L'iMac du tuto utilise de la PC 2700 qui existe en 1G

S.

---------- Nouveau message ajouté à 07h19 ---------- Le message précédent a été envoyé à 07h18 ----------

d'apres le tuto la manip est facile...jvais peutetre m'y attaquer ducoup..

Je vous tiendrai au courant du resultat.

Crdlmt

S.


----------



## ben206stras (20 Septembre 2009)

Tu peux t'inspirer du tuto pour mettre la RAM dans ton 800Mhz car le principe est le même.

Sur ton 800Mhz, tu peux mettre 2 fois 512 Mo , mais pas plus, en effet, en PC 133, car la machine n'accepte pas plus de 1Go en tout. Je te conseille de mettre les 1Go car tu sera tranquille 

N'oublie pas juste de mettre de la pâte thermique aux deux endroits nécessaires.

Tant que tu as la machine ouverte, profites-en pour y passer un coup d'aspirateur afin de supprimer la poussière (en aspirant aussi le ventilateur), ça améliorera la ventilation de ta machine, qui du coup sera plus silencieuse car le ventilateur sera moins sollicité.


----------



## SITRALE (21 Septembre 2009)

ben206stras a dit:


> N'oublie pas juste de mettre de la pâte thermique aux deux endroits nécessaires.



Ou puis-je en trouver sur Paris ? 

S.


----------



## christophe2312 (21 Septembre 2009)

Bonjour
Dans toute boutique informatique ex "les chinois"


----------



## SITRALE (21 Septembre 2009)

christophe2312 a dit:


> Bonjour
> Dans toute boutique informatique ex "les chinois"



lol ok à Montgallet quoi .. 

S.


----------



## christophe2312 (21 Septembre 2009)

c est cela 
ou bien par le net


----------



## SITRALE (21 Septembre 2009)

christophe2312 a dit:


> c est cela
> ou bien par le net



J'ai tout trouvé sur eBay, les tournevis et la pate, je m'esn suis sorti pour pas trop cher,, les tournevis c'est un kit d'une dixaine de TORX, la pate c'est 3,5g je crois, j'en ai eu pour une trentaine d'euros total, frais de ports compris...réglo.
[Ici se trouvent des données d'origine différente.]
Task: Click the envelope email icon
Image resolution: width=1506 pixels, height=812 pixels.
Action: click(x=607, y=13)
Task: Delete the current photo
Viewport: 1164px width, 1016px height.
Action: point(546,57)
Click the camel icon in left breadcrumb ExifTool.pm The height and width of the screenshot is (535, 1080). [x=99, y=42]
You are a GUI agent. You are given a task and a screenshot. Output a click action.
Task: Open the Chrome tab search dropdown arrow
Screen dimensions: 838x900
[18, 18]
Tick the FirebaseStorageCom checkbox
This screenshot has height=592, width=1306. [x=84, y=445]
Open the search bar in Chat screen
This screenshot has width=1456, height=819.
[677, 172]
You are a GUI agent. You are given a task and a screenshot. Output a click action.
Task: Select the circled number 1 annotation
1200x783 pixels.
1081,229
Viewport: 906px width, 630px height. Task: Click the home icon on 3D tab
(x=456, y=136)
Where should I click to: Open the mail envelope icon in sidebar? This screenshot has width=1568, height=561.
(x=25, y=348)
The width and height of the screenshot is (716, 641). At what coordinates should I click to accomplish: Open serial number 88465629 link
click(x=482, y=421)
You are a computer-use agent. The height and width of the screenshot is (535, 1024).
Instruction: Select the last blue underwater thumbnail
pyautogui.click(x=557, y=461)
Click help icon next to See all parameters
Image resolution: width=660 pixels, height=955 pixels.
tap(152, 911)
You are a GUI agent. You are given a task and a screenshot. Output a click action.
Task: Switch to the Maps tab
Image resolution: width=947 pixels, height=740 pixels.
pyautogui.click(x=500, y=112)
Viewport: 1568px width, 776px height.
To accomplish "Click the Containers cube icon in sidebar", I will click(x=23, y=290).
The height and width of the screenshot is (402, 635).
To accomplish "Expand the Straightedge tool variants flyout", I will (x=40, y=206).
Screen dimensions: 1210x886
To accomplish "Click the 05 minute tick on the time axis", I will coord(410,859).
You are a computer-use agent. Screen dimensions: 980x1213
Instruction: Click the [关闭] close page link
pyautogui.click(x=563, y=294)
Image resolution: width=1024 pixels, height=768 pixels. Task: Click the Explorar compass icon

Je procederai à l'opération dés que j'aurai les elements, j'ai deja du recevoir les barrettes de RAM, faut que j'aille verifier. (eBay aussi, mais c'est de la Kingston)

S.


----------



## christophe2312 (22 Septembre 2009)

bon overclock ram
ps ,attention au cable ecran , il reste assez fragile


----------



## CBi (22 Septembre 2009)

Un rappel = un fil très documenté existe sur le démontage du iMac G4.

Il y est plus question de 1.25 MHz que de 800 (qui est à mon avis un poil plus difficile à remonter 
à cause du connecteur rigide entre base et demi-boule) mais les principes restent les mêmes.


----------



## SITRALE (12 Octobre 2009)

Bonjoir à tous 

bon voila j'ai réussi ! En m'aidant de ce tuto :  http://macboostfr.free.fr/?p=191

Les deux barettes sont reconnues, j'ai donc upgradé jusqu'à 2G (2x1G)

Mais voila..

L'iMac se porte pluto bien pendant 10 - 15 min, après quoi il se fige !! donc les secondes ne defilent plus, la souris ne bouge plus, l'usb n'est plus alimenté le caps lock ne s'allume pas...bref ca reste comme ca ca ne se debloque pas...solution : reboot forcé...ca me l'a deja fait 3 fois...

Je m'en remet à vous.... une idée ? 

Je precise qant meme : 

iMac Flat Panel 1,25Ghz, OS X 10.5.8


S.

---------- Nouveau message ajouté à 17h17 ---------- Le message précédent a été envoyé à 17h08 ----------

Ok c'est bon j'ai trouvé les gars : 

vice caché sur la page de descritpion du produit : 

" DOES NOT WORK WORK ON INTEL CHIPSETS AND MAC CHIPSETS "


bon bah j'ai plus qu'a racheter une DIMM 1G !! 

AAAAARGHHHHH ! !! ! ! !  !!! 

S.


----------



## christophe2312 (12 Octobre 2009)

Dommage 
mais bon ,parfois cela arrive lorsque la fièvre "ça va être trop cool" arrive 
Prenons notre temps , soyons tortue et non lievre 
Belle machine quand meme


----------



## SITRALE (13 Octobre 2009)

Bon voila que je suis en train de me battre avec la reinstall de quelques trucs notamment Mail et ses preference...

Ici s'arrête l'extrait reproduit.